Upper Tribunal allows appeal by local authority against decision that parking charge notice was invalid

Upper Tribunal allows appeal by local authority against decision that parking charge notice was invalid

The Upper Tribunal for Scotland has granted an appeal by a local authority which challenged a First-tier Tribunal decision that a man who parked at a railway station for 10 minutes without paying in order to collect tickets ought not to have been issued a penalty charge notice.

The appeal by Fife Council came after respondent Christian Oliver won his case in the FtT for reduction of the PCN. The council argued that the FtT legal member had failed to apply the correct legislation and erred in finding that PCNs in Scotland were required to use the Standard PCN Codes issued by the British Parking Association.

The appeal was heard by Sheriff Colin Dunipace, a judge of the UT General Regulatory Division.

Simply visiting

On 26 September 2020, the respondent went to a railway car park in Leuchars in order to collect train tickets. He stopped his vehicle for approximately ten minutes within the car park but did not obtain a valid parking ticket. A PCN was issued by a parking attendant, with the council later stating that the respondent was in breach of PCN Code 83 as well as the Road Traffic Act 1991. In subsequent correspondence with the council, the respondent stated that in his opinion he was simply visiting the station and was not “parked” as such.

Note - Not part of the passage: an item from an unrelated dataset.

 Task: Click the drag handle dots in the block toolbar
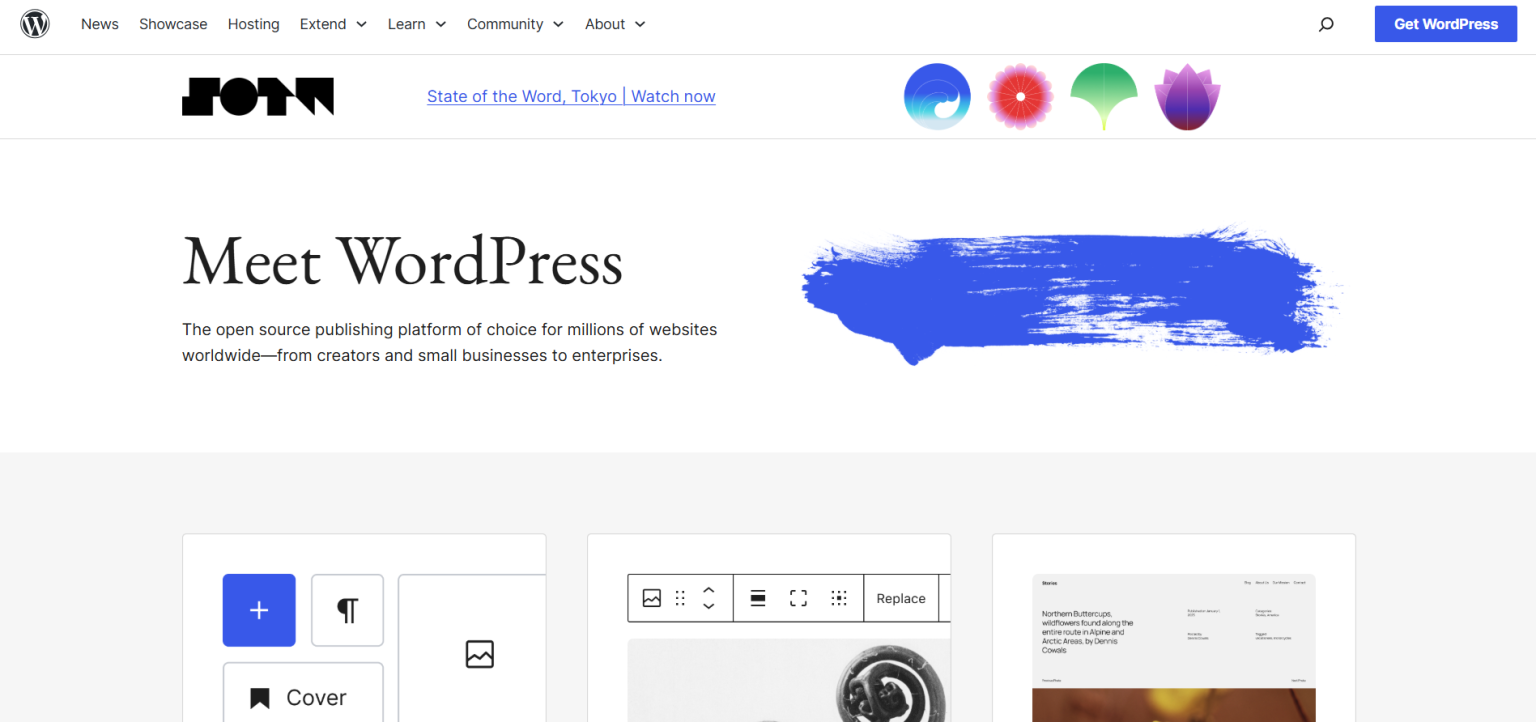pyautogui.click(x=679, y=598)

An appeal to the FtT’s Parking and Bus Lane Tribunal was made on 3 February 2021, in which he also stated that he had not been given the opportunity to pay a reduced fine by the council. Representations were made by the council which noted that spaces within the car park marked as “drop off only” allowed for the collection of tickets without a parking ticket, which had not been used by the respondent, and it was satisfied that the PCN had been correctly served.

The FtT held that, in issuing the PCN as a contravention of code 83, the council had used a non-prescribed wording and thus no penalty charge could arise from it. The council challenged the Tribunal’s finding that there was an absolute requirement to use the standard PCN codes as written and submitted that the FtT had failed to apply the 1991 Act or identify the requirements of a Penalty Charge Notice.

No written submissions were made on behalf of the respondent.

Recommended, not mandatory

In his decision, Sheriff Dunipace noted: “For the purposes of this appeal, I have taken the view that it was reasonable in these circumstances for the Parking Attendant to have concluded that the Respondent may therefore have breached the terms of the [relevant local parking regulations], and as such that he was entitled to issue a Penalty Charge Notice. Whilst I have noted that the Respondent has suggested that no such breach occurred given that his definition of ‘parking’ did not cover the situation which found him attending at the car park to collect pre-booked train tickets, that particular position is not one which I require to consider at this juncture.”

Considering the relevance of the BPA codes, he said: “Whilst it is entirely understandable why the application of [BPA] codes may assist in the administration of parking enforcement, there appears to be no statutory basis for the compulsory adoption of these codes on Penalty Charge Notices in Scotland. It is also of significance that the list of contravention codes as specified relates only to England and Wales given that they were specifically inserted into that jurisdiction by the Traffic Management Act 2004. This 2004 legislation does not apply to Scotland where the Road Traffic Act 1991 remains in force to govern these contraventions.”

He continued: “Given that the use of contravention codes is simply recommended and not mandatory, I am unable to conclude that any failure of a Penalty Charge Notice issued to comply with such a voluntary code would otherwise render it invalid as suggested by the First-tier Tribunal.”

Considering whether the notice complied with the 1991 Act, the sheriff said: “It is apparent that the terms of the Penalty Charge Notice are compliant with the terms of the relevant legislation, namely section 66(3) of the Road Traffic Act 1991. It is also perhaps worthy of note that the heading of the Penalty Charge Notice also specifically makes reference to the Road Traffic Act 1991(as amended). It appears to be clear therefore that the Penalty Charge Notice has been issued in terms of that Act and not any further enactments such as the Traffic Management Act 2004.”

He concluded: “I have concluded from the foregoing that there can be no question that any Penalty Charge Notice issued under the Road Traffic Act 1991 can ever be dependent upon any recommended contravention codes for its validity. In these circumstances I am satisfied that the Penalty Charge Notice was validly issued and accordingly I uphold the appeal on the grounds stated by the Appellants.”

The decision of the FtT legal member was therefore quashed, and the case remitted to the FtT for reconsideration.